### TO DO
What follows is a listing; restate all of it word for word.

### SOURCE DATA
━━━━━━

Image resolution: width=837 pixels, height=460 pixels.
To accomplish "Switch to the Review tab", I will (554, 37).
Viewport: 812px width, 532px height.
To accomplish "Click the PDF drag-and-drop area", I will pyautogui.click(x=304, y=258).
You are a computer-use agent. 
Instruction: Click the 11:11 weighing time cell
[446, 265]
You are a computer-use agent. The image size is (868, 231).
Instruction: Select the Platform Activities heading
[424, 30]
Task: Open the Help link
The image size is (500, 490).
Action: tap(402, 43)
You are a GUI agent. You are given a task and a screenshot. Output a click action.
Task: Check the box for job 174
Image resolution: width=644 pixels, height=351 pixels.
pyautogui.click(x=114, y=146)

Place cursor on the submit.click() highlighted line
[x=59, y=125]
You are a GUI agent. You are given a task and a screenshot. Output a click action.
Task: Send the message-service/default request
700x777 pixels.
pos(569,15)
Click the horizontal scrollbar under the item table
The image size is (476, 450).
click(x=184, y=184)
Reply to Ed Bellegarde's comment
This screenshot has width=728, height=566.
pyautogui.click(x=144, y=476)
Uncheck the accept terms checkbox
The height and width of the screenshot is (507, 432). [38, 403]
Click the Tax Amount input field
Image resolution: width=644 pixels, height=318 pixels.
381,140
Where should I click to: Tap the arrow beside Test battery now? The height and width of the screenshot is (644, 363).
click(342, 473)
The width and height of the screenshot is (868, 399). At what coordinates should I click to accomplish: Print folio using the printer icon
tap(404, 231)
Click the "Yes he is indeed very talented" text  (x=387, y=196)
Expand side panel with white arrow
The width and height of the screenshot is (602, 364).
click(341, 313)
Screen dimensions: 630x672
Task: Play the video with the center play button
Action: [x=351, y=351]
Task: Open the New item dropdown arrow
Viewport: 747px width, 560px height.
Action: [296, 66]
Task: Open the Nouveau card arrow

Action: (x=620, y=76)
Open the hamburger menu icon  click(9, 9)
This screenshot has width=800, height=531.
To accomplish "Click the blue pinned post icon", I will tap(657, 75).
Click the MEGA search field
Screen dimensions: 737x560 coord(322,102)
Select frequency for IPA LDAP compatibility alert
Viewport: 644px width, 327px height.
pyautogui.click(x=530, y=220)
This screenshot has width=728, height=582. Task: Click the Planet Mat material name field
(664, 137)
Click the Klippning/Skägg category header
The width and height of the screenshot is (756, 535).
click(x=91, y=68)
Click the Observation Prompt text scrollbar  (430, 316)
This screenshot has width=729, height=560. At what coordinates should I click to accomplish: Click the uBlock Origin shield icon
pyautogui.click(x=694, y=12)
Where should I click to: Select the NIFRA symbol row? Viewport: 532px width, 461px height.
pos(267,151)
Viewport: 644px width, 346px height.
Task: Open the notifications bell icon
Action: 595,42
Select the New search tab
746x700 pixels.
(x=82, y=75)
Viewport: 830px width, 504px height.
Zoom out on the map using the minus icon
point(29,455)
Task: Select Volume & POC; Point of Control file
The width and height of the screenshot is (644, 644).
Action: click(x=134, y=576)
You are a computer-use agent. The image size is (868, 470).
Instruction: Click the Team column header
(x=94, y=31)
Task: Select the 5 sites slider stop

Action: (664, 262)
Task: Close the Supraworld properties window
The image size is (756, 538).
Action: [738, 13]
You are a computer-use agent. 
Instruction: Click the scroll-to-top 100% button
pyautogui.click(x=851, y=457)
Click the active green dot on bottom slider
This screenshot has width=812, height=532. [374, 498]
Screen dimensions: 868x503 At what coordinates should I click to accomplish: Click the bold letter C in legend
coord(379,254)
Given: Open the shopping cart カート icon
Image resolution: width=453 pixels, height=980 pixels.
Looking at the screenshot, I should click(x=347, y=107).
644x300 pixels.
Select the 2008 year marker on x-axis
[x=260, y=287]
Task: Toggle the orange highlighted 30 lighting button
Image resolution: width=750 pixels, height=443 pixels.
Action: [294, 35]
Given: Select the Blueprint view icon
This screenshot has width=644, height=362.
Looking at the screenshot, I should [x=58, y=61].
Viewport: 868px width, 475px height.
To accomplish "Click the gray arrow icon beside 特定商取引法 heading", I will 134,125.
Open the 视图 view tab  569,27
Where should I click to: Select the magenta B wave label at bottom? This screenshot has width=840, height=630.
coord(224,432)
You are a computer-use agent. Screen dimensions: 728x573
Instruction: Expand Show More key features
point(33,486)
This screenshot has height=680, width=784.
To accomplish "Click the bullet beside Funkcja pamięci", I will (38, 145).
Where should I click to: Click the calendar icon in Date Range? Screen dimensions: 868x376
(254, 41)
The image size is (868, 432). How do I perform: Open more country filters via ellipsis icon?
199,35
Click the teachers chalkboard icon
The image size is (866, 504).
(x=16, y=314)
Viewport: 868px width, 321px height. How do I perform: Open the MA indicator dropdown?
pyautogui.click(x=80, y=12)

━━━━━━

### YOUR SOLUTION
Image resolution: width=837 pixels, height=460 pixels.
To accomplish "Switch to the Review tab", I will (554, 37).
Viewport: 812px width, 532px height.
To accomplish "Click the PDF drag-and-drop area", I will pyautogui.click(x=304, y=258).
You are a computer-use agent. 
Instruction: Click the 11:11 weighing time cell
[446, 265]
You are a computer-use agent. The image size is (868, 231).
Instruction: Select the Platform Activities heading
[424, 30]
Task: Open the Help link
The image size is (500, 490).
Action: tap(402, 43)
You are a GUI agent. You are given a task and a screenshot. Output a click action.
Task: Check the box for job 174
Image resolution: width=644 pixels, height=351 pixels.
pyautogui.click(x=114, y=146)

Place cursor on the submit.click() highlighted line
[x=59, y=125]
You are a GUI agent. You are given a task and a screenshot. Output a click action.
Task: Send the message-service/default request
700x777 pixels.
pos(569,15)
Click the horizontal scrollbar under the item table
The image size is (476, 450).
click(x=184, y=184)
Reply to Ed Bellegarde's comment
This screenshot has width=728, height=566.
pyautogui.click(x=144, y=476)
Uncheck the accept terms checkbox
The height and width of the screenshot is (507, 432). [38, 403]
Click the Tax Amount input field
Image resolution: width=644 pixels, height=318 pixels.
381,140
Where should I click to: Tap the arrow beside Test battery now? The height and width of the screenshot is (644, 363).
click(342, 473)
The width and height of the screenshot is (868, 399). At what coordinates should I click to accomplish: Print folio using the printer icon
tap(404, 231)
Click the "Yes he is indeed very talented" text  (x=387, y=196)
Expand side panel with white arrow
The width and height of the screenshot is (602, 364).
click(341, 313)
Screen dimensions: 630x672
Task: Play the video with the center play button
Action: [x=351, y=351]
Task: Open the New item dropdown arrow
Viewport: 747px width, 560px height.
Action: [296, 66]
Task: Open the Nouveau card arrow

Action: (x=620, y=76)
Open the hamburger menu icon  click(9, 9)
This screenshot has width=800, height=531.
To accomplish "Click the blue pinned post icon", I will tap(657, 75).
Click the MEGA search field
Screen dimensions: 737x560 coord(322,102)
Select frequency for IPA LDAP compatibility alert
Viewport: 644px width, 327px height.
pyautogui.click(x=530, y=220)
This screenshot has width=728, height=582. Task: Click the Planet Mat material name field
(664, 137)
Click the Klippning/Skägg category header
The width and height of the screenshot is (756, 535).
click(x=91, y=68)
Click the Observation Prompt text scrollbar  (430, 316)
This screenshot has width=729, height=560. At what coordinates should I click to accomplish: Click the uBlock Origin shield icon
pyautogui.click(x=694, y=12)
Where should I click to: Select the NIFRA symbol row? Viewport: 532px width, 461px height.
pos(267,151)
Viewport: 644px width, 346px height.
Task: Open the notifications bell icon
Action: 595,42
Select the New search tab
746x700 pixels.
(x=82, y=75)
Viewport: 830px width, 504px height.
Zoom out on the map using the minus icon
point(29,455)
Task: Select Volume & POC; Point of Control file
The width and height of the screenshot is (644, 644).
Action: click(x=134, y=576)
You are a computer-use agent. The image size is (868, 470).
Instruction: Click the Team column header
(x=94, y=31)
Task: Select the 5 sites slider stop

Action: (664, 262)
Task: Close the Supraworld properties window
The image size is (756, 538).
Action: [738, 13]
You are a computer-use agent. 
Instruction: Click the scroll-to-top 100% button
pyautogui.click(x=851, y=457)
Click the active green dot on bottom slider
This screenshot has width=812, height=532. [374, 498]
Screen dimensions: 868x503 At what coordinates should I click to accomplish: Click the bold letter C in legend
coord(379,254)
Given: Open the shopping cart カート icon
Image resolution: width=453 pixels, height=980 pixels.
Looking at the screenshot, I should click(x=347, y=107).
644x300 pixels.
Select the 2008 year marker on x-axis
[x=260, y=287]
Task: Toggle the orange highlighted 30 lighting button
Image resolution: width=750 pixels, height=443 pixels.
Action: [294, 35]
Given: Select the Blueprint view icon
This screenshot has width=644, height=362.
Looking at the screenshot, I should [x=58, y=61].
Viewport: 868px width, 475px height.
To accomplish "Click the gray arrow icon beside 特定商取引法 heading", I will 134,125.
Open the 视图 view tab  569,27
Where should I click to: Select the magenta B wave label at bottom? This screenshot has width=840, height=630.
coord(224,432)
You are a computer-use agent. Screen dimensions: 728x573
Instruction: Expand Show More key features
point(33,486)
This screenshot has height=680, width=784.
To accomplish "Click the bullet beside Funkcja pamięci", I will (38, 145).
Where should I click to: Click the calendar icon in Date Range? Screen dimensions: 868x376
(254, 41)
The image size is (868, 432). How do I perform: Open more country filters via ellipsis icon?
199,35
Click the teachers chalkboard icon
The image size is (866, 504).
(x=16, y=314)
Viewport: 868px width, 321px height. How do I perform: Open the MA indicator dropdown?
pyautogui.click(x=80, y=12)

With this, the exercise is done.